Abstract

We have determined the primary structure of a 3500 base-pair part of the silkmoth chorion locus mapping in a region containing genes of late developmental specificity. This part of the locus was found to harbour a pseudogene related to one of the families of chorion genes encoding high cysteine proteins, HcB. The pseudogene exhibits an overall sequence identity of 84 % to the consensus coding region of HcB chorion genes. A 95 % identity was observed over a length of 190 base-pairs of its immediate 5′ upstream sequences and the corresponding part of the consensus 5′-intergenic sequences of Hc gene pairs, normally encompassing 270 base-pairs. Thus, the pseudogene has retained part of the promoter region that includes sequence elements whose presence is thought to be necessary for transcriptional competence of HcB genes. The pseudogene is also characterized by the elimination of part of its first exon containing most of the 5′ untranslated region, the ATG translation initiation codon and part of the signal peptide sequences.
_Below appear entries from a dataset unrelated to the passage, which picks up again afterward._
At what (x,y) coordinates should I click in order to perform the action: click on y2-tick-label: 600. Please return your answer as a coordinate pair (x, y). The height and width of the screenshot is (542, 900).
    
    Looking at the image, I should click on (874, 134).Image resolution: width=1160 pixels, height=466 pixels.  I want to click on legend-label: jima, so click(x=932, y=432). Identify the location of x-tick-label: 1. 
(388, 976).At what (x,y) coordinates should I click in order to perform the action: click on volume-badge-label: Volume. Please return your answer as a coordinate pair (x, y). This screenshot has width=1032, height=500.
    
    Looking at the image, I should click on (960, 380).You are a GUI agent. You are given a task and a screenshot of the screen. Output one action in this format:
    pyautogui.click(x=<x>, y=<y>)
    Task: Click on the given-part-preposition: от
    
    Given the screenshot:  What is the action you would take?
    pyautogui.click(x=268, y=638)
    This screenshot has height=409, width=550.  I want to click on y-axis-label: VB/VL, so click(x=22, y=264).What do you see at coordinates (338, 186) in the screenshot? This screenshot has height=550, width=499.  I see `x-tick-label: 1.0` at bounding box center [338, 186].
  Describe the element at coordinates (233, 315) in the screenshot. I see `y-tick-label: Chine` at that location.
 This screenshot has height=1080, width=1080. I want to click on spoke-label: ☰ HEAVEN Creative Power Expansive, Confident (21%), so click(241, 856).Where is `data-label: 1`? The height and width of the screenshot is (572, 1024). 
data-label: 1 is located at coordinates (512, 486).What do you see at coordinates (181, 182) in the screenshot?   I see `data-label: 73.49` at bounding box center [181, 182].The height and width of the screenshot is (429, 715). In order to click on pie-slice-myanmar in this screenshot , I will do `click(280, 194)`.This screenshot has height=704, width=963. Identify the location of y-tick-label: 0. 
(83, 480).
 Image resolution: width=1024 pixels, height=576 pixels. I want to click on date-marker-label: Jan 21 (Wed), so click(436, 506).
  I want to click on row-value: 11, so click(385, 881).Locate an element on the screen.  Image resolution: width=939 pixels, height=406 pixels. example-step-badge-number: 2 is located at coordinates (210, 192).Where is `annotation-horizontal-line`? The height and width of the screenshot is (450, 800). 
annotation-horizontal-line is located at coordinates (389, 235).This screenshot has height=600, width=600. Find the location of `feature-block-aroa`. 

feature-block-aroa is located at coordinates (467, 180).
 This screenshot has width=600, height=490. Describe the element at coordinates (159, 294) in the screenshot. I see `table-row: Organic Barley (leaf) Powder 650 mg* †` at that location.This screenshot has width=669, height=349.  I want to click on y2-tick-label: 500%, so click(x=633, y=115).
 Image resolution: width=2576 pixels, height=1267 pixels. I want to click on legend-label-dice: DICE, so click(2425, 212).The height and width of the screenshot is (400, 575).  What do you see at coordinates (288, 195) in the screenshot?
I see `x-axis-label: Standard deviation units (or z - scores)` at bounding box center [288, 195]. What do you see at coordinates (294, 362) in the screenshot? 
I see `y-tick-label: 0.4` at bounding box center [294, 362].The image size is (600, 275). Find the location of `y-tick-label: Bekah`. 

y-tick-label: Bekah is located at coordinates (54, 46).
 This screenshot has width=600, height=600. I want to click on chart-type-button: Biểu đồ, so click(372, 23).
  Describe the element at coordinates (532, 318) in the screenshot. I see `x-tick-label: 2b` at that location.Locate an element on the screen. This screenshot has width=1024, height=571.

Its intron is longer than that of other HcB genes due to the insertion of a copy of a repetitive element that appears to be transcribed by RNA polymerase III. A previously characterized chorion cDNA clone, m2282, representing a rare mRNA sequence of late developmental specificity, was found to be identical to the pseudogene over its entirety spanning 65% of the pseudogene's second exon. Hybridizations of clones spanning a 260,000 base-pair domain of the chorion locus of Bombyx mori and of total genomic DNA to a subfragment of the cDNA clone containing relatively unique sequences, coupled to primer extension experiments, have demonstrated that m2282 mRNA originated from the pseudogene and that the pseudogene transcripts are initiated at the chorion cap site consensus sequence. We conclude that the 5′-flanking sequences retained by the pseudogene encompass elements necessary and adequate for correct transcriptional activation, but may not include those required for quantitative expression of the promoter. Possible reasons for the observed lack of random drift in the 5′-upstream sequences of the pseudogene and the maintenance of a functional promoter in a non-functional gene are discussed on the basis of the observation that elements resembling scaffold attachment sites are present in these sequences.